Géraldine Bannier, députée Modem, se soucie que l’on donne des produits d’hygiène aux enfants pauvres. Elle propose que les écoles distribuent des uniformes pour remplacer les vêtements usagers des élèves pauvres.
Fallait pas l’inviter…
Mais c’est la personnalité de Véronique Decker, directrice d’école à Bobigny (93) qui se dégage de cette journée. Directrice d’une école Rep+ dans une cité de Bobigny elle a vu au fil des années la situation se dégrader. Toute la matinée elle va apporter des faits en réponse aux questions des députés, recadrant souvent leurs propositions ou leurs déclarations.
Véronique Decker ouvre les yeux des députés. Pour elle c’est al précarité qui coule les familles et elle en donne des exemples saisissants. « Les enfants pauvres peuvent réussir mais pas ceux de la grande pauvreté. S’agglutinent les désordres sociaux, mentaux, affectifs qui font qu’il n’y a plus de disponibilité pour l’enfant. C’ets ca qui détruit l’enfance de beaucoup d’enfants de la grande précarité ». Elle montre que les communes, comme Bobigny, refusent des scolarisations faute de logement.
Elle évoque la pauvreté de son école. « Il n’y a pas de bourse à l’école élémentaire et on a supprimé les crédits Baranger au profit de crédits ZEP supprimés eux aussi. On n’a plus de crédit contrat de ville ». Elle parle du « zig zag » des emplois aidés , accordés et repris sans avertissement. Ainsi à cette rentrée elle a appris le 31 aout le départ de 5 contrats aidés. « A chaque fois on a du désorganiser ce qu’on avait organisé ».
La mixité sociale ? « Ca se construit. Quand un collège a de l’évitement c’est qu’il n’a pas les moyens de rejoindre les autres. Peut être qu’il faut moins d’élèves ou plus de fonds sociaux. Mai sc’est jamais ce qu’on fait ».
Elle évoque les problèmes de santé des enfants et les temps d’attente pour accéder à une orthophoniste ou au CMP. « On a divisé par 2 ou 4 le nombre de rased et on a accueilli les enfants handicapés, on a donc multiplié leur travail par 2 ou 4. La prévention n’est plus faite ».
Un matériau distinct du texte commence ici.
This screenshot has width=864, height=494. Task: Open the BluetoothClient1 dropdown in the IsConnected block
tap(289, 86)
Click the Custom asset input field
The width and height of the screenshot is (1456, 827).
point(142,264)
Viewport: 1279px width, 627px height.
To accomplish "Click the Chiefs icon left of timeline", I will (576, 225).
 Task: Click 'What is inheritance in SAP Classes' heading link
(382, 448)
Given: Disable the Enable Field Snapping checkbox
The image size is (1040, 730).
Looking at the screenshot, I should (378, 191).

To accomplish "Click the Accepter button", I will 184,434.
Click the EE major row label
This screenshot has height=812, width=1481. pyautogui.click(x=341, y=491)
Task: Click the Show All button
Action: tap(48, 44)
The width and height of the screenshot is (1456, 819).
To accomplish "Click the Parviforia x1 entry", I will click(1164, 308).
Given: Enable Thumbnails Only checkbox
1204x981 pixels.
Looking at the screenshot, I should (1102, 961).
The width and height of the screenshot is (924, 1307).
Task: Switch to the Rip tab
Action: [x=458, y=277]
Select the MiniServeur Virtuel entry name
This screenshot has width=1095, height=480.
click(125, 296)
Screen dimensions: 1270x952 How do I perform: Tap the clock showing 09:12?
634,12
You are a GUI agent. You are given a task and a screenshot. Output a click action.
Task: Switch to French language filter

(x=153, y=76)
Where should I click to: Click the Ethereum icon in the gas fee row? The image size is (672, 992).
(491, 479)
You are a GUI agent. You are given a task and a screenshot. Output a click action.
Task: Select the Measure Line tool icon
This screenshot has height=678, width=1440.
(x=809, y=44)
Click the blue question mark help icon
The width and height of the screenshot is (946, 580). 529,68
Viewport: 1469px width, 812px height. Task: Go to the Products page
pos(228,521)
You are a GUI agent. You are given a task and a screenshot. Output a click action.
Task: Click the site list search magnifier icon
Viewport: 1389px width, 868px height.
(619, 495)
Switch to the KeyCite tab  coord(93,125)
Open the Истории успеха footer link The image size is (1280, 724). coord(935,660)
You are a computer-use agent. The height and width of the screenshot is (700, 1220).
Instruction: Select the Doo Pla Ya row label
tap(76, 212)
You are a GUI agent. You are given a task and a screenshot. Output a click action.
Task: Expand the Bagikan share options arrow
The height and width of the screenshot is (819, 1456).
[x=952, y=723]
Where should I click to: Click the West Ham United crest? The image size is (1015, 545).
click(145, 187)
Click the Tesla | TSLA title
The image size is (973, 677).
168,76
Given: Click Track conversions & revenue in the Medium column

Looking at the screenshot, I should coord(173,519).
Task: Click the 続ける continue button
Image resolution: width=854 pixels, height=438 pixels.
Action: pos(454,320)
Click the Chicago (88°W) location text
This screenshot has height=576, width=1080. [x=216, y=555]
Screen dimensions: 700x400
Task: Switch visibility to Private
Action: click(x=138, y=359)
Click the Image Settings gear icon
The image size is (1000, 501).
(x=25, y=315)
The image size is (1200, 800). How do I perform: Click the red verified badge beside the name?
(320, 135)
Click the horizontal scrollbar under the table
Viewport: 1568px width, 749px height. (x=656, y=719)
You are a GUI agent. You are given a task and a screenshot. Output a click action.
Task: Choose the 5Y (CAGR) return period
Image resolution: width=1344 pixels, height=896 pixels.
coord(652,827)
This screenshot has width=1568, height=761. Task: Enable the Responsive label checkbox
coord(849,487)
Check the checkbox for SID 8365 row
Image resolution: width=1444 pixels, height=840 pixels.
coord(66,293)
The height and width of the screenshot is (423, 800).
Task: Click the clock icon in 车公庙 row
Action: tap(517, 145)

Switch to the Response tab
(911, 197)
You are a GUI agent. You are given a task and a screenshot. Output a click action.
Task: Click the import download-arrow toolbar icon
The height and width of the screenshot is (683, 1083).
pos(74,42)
Au député Le Bohec (en marche) qui annonce qu’il va déposer une proposition de loi pou rla gratuité de la cantine, elle peut répondre que la cantine est déjà gratuite à Bobigny mais que ca ne régle rien. « Le jours où la cantine est en grève les enfants travaillent mieux l’après midi ». Il ne suffit aps de rendre la cantine gratuite il faut fixer des seuils d’encadrement.
Elle demande qu’on arrête les destructions de logements sociaux et qu’on rétablisse l’obligation pour les communes de déclarer les enfants vivant sur le territoire communal.
A la députée AC Lang, en marche, qui estime que les Rased sont inefficaces, elle rappelle que les dédoublements ne règleront pas les difficultés des enfants.
Des ministres sans grande politique
Jean-Michel Blanquer et Agnès Buzyn sont intervenus l’après midi et n’ont donc ni croisé ni écouté les 3 experts de la matinée. JM Blanquer a vanté les mesures gouvernementales principalement les dédoublements en rep+ (« les familles disent que c’ets la première fois qu’un politique publique est à leur avantage »). Autre mesure les « devoirs faits ».
Les deux ministres ont abordé la question de la santé scolaire. JM Blanquer a annoncé qu’uen solution interministérielle permettra de trouver une solution pour la visite à 6 ans , théoriquement obligatoire mais que le nombre de médecins scolaires ne permet plus d’organiser partout. « On va promouvoir la pluriprofessionalité et le travail en réseau », affirme A Buzyn. Elle a aussi annoncé qu’elle envisage de donner un petit déjeuner à l’école.
On retiendra encore « l’évaluation mitigée » des Rased selon JM Blanquer, « parfois contre productifs » et l’abandon de tout volontarisme en matière de mixité sociale. » La mixité sociale ça ne se décrète pas » affirme le ministre. « Ca s’encourage avec l’attractivité des établissements défavorisés ». Et le ministre évoque les classes bilangues ou latin grec. Un peu maigre pour un débat sur la grande pauvreté.